で、広場に車を止めて先に進んでみると・・・ありました、白樺駅跡と路盤の跡が。写真を見ての通り、かつての路盤跡はその部分だけ樹海が切り開かれて残っている。

ちなみに駅の名前の白樺とは、周囲が白樺林になっている事から付いた駅名。もっとも、他に名前の由来にするようなものが無いのも事実なんだけど。

で、驚いたのが転轍機(線路の分岐器を動かす装置)の残骸があった事。てっきり白樺駅は最初から鉄骨の骨組みの上に板を張っただけの仮乗降場スタイルと思い込んでいたので、新鮮な驚きだった。

帰宅後に調べてみたら、開業当初は何と有人駅で列車交換(すれ違い)可能で貨物用ホームもあったのだとか・・・。その後に貨物の扱いが無くなり、無人化され、単線化され、駅舎も解体され、ホームも仮乗降場スタイルになり、冬季は全列車が通過するようになり、臨時駅に降格となり、平成2年に駅自体が廃止となった。そしてその5年後、深名線自体が廃止になった。

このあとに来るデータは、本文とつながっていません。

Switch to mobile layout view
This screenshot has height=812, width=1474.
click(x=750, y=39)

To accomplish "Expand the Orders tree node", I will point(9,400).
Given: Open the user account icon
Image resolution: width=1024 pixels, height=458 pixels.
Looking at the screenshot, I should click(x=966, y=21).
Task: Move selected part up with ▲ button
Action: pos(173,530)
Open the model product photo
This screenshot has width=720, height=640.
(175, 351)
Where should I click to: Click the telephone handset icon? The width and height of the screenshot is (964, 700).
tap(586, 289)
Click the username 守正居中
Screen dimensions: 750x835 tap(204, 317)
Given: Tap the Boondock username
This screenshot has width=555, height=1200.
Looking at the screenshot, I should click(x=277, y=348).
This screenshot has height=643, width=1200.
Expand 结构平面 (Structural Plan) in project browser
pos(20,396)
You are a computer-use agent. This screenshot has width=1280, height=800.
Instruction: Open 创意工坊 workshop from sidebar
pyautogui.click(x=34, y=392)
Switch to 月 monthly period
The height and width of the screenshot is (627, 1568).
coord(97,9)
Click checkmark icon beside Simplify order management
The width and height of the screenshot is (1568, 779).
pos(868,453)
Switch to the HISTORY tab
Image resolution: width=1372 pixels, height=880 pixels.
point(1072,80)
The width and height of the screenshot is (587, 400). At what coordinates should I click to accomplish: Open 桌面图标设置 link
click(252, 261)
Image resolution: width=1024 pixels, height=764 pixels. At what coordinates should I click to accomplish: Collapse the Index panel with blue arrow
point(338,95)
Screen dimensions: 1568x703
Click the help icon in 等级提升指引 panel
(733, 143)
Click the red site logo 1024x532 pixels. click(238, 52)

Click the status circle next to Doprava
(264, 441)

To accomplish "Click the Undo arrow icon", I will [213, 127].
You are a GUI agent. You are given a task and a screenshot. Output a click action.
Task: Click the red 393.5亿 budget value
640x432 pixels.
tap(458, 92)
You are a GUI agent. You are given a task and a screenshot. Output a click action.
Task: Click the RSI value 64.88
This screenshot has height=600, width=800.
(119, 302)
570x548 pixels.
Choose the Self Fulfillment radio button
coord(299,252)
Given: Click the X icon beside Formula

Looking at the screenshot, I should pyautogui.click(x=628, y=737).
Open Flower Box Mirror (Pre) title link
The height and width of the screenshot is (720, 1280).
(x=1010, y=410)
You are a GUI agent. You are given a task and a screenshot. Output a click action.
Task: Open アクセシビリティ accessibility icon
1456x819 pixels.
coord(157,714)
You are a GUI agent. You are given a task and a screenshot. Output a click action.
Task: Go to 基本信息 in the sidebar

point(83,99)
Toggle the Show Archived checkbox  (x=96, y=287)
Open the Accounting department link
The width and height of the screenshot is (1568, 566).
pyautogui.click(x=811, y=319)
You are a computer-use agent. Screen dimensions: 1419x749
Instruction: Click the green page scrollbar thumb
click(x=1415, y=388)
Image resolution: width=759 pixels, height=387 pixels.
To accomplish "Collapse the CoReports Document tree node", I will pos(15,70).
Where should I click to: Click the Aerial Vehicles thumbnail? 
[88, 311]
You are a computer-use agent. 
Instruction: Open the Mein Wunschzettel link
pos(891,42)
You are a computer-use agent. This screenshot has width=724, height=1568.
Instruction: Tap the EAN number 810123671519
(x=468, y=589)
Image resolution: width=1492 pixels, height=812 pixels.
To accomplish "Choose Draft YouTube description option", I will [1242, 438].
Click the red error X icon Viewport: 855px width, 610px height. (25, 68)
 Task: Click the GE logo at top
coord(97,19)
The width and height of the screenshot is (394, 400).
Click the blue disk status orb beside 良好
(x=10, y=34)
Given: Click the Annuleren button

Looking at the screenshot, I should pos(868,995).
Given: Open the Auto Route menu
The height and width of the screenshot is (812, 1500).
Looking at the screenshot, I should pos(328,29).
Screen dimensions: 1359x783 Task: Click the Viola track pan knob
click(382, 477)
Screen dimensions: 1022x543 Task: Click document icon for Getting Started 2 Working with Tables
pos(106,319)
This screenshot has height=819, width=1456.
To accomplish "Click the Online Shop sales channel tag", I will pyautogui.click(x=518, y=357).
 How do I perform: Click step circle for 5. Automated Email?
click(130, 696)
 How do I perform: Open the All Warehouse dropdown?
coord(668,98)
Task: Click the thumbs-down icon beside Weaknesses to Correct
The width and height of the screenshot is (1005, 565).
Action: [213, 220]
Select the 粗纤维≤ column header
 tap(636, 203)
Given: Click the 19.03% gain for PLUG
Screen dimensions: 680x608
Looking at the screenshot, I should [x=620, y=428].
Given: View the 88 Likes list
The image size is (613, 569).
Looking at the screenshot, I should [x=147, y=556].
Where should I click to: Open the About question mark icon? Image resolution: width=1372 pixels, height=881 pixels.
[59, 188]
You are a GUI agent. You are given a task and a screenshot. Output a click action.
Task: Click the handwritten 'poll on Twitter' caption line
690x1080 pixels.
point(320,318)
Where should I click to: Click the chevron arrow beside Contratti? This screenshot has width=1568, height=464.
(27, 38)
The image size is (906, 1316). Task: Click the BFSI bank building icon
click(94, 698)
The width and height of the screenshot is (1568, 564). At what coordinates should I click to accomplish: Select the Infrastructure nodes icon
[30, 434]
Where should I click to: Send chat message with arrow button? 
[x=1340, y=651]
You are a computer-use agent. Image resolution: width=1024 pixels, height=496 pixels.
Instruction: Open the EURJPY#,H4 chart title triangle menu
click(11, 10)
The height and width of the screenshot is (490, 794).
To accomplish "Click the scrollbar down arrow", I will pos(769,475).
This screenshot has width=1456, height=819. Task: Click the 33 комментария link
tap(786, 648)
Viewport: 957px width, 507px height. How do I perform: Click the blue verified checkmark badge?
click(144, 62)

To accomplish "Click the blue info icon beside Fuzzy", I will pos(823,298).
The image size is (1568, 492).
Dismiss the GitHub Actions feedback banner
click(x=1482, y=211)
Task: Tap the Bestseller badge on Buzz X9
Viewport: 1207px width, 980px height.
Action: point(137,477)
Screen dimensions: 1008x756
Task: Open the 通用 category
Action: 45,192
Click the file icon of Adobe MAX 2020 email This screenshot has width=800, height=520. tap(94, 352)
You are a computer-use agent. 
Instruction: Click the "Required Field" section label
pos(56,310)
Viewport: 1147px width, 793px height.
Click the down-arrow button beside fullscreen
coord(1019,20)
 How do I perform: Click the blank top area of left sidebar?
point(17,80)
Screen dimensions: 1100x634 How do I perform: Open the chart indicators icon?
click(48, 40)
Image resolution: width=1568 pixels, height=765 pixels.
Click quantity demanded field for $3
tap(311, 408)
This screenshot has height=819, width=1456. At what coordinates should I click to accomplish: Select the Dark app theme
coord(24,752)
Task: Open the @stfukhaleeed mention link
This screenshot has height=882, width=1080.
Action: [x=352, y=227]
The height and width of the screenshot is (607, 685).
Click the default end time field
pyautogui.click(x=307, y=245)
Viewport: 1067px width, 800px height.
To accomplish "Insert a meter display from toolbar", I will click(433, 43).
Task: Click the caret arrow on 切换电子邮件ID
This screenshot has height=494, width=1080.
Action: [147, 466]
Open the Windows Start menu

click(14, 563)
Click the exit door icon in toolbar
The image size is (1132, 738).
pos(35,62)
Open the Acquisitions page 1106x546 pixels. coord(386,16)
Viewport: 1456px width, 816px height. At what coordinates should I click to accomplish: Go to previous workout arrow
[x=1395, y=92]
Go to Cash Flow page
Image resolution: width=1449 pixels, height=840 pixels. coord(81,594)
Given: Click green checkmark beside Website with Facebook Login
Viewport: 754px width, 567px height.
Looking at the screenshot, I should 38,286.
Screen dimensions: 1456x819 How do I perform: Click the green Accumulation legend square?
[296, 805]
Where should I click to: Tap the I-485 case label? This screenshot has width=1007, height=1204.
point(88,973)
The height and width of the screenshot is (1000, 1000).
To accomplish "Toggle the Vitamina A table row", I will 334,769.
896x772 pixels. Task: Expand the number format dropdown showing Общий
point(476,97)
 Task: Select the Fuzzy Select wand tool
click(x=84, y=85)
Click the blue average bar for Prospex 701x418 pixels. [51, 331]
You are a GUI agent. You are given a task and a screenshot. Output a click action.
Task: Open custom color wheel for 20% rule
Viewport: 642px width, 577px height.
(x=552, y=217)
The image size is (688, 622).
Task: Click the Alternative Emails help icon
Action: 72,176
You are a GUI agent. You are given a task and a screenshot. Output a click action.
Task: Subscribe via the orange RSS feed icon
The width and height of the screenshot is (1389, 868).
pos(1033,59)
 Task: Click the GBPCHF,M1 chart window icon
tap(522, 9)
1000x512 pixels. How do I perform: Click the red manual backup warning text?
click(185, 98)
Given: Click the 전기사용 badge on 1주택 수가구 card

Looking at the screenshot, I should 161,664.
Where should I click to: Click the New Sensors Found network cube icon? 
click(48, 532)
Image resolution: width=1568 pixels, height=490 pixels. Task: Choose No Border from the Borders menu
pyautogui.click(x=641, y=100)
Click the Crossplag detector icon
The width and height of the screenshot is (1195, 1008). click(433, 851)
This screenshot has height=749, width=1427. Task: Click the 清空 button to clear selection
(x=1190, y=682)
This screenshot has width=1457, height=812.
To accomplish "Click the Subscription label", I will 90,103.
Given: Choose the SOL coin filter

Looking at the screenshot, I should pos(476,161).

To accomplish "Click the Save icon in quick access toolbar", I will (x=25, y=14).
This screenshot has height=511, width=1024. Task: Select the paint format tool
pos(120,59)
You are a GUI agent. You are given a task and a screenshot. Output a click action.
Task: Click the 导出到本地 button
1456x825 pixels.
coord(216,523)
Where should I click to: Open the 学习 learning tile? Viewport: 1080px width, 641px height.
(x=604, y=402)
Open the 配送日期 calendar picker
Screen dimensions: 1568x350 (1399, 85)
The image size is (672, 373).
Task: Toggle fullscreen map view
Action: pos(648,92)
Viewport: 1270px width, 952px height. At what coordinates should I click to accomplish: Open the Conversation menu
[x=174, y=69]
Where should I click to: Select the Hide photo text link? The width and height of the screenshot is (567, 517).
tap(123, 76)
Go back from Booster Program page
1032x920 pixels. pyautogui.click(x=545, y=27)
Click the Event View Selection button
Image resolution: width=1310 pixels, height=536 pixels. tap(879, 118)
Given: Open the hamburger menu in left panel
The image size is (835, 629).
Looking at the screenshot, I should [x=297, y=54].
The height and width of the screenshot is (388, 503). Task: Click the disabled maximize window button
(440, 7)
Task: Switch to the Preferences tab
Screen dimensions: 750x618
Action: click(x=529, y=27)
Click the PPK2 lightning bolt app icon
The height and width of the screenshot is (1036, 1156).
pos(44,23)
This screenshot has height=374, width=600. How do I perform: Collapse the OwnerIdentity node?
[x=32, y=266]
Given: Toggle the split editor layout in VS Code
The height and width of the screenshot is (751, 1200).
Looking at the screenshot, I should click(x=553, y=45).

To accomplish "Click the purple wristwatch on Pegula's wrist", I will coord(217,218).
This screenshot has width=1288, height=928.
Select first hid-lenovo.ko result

まぁ考えてみたら・・・成るべくして成った、という所だろう。何しろこの付近、現在は完全無人地帯で降りたところで行く所も無い。

Web情報では戦前戦後にかけて付近に開拓集落があったようだが、日本でも有数の極寒豪雪地帯でもある朱鞠内湖周辺では、生活を維持するのは難しかったのだろう。

左写真のホームへ下りる階段を登ろうとして、藪に隠れていた側溝に左足を突っ込んでしまい、左の靴を泥まみれにしてしまうというアクシデントがあったが、現役の頃に一度来てみたかったなと思いつつ、次の目的地である蕗の台駅跡に向かった。

旧JR深名線・蕗の台駅跡

蕗の台駅跡は、道道688号線から528号線に左折して程なく現れるT字路を左折した所にある。しかしこの道道528号線、688号線からいきなりダートで分岐するので、単なる林道と見間違いやすい。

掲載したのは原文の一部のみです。